Section 47: Projects — Overview
Purpose and Scope
This section catalogs substantive project-based learning exercises that take systems understanding to depth that labs and reading cannot reach alone. Where labs are focused exercises measured in hours, projects are sustained efforts measured in weeks or months, producing artifacts that demonstrate comprehensive understanding of a system domain. The project catalog spans six complexity tiers and twelve domains: toy kernels, toy filesystems, toy schedulers, toy hypervisors, toy distributed systems, eBPF tool collections, performance engineering, security research, networking, database storage, compiler backends, and cloud infrastructure.
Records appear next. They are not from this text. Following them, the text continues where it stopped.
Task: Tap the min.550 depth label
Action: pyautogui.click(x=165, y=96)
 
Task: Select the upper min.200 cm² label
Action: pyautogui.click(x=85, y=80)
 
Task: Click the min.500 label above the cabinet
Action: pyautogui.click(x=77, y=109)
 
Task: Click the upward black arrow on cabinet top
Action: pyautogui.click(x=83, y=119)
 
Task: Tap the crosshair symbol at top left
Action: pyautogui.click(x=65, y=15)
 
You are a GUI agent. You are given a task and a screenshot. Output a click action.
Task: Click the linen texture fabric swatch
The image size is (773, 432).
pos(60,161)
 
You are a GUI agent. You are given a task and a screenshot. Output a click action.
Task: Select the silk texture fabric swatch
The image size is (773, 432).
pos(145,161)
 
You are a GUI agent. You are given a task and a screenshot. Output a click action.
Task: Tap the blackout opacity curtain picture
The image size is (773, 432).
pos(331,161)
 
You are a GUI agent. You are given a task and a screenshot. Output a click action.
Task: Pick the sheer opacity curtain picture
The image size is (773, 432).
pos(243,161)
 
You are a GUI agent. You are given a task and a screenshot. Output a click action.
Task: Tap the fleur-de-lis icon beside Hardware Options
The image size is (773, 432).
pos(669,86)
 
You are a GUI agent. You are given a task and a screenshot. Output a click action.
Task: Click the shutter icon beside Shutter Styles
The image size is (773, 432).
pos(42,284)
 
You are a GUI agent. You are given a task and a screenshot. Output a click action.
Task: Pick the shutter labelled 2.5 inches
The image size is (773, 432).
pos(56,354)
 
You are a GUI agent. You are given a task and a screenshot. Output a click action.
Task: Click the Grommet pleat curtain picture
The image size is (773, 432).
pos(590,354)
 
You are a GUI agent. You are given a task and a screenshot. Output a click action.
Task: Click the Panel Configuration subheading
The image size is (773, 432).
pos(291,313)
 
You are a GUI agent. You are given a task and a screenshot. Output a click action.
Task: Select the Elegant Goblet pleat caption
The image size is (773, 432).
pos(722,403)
The project philosophy is that building a toy version of a production system is the most efficient path to understanding that production system. A developer who has written a 2,000-line toy kernel understands interrupt handling, context switching, and virtual memory in a way that no amount of reading can replicate. The toy is not the goal; the mental model the toy builds is.
Prerequisites
- Completion of the relevant lab series from Section 46
- Programming proficiency in C, Rust, or Go (depending on project track)
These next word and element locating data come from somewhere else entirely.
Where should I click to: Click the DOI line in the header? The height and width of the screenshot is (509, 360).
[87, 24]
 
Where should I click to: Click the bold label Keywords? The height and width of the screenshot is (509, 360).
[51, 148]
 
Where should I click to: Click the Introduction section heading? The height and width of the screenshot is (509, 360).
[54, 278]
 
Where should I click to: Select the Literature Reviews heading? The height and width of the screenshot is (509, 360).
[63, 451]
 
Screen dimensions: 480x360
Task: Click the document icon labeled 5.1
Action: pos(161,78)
- Section-specific prerequisites noted per project
Learning Objectives
Upon completing this section, the reader will be able to:
- Select an appropriate project for their current skill level and learning objectives
- Scope a project to a size that is completable in their available time while remaining educationally valuable
- Apply the toy-first methodology: build the simplest correct version first, then extend
- Recognize which production code corresponds to each component they built in their toy
- Use their toy project as a platform for further experimentation and research
Architecture Overview
PROJECT COMPLEXITY TIERS
===========================
TIER 1 (1-2 weeks) TIER 2 (2-4 weeks)
───────────────── ──────────────────
Hello-world kernel Toy scheduler (CFS-like)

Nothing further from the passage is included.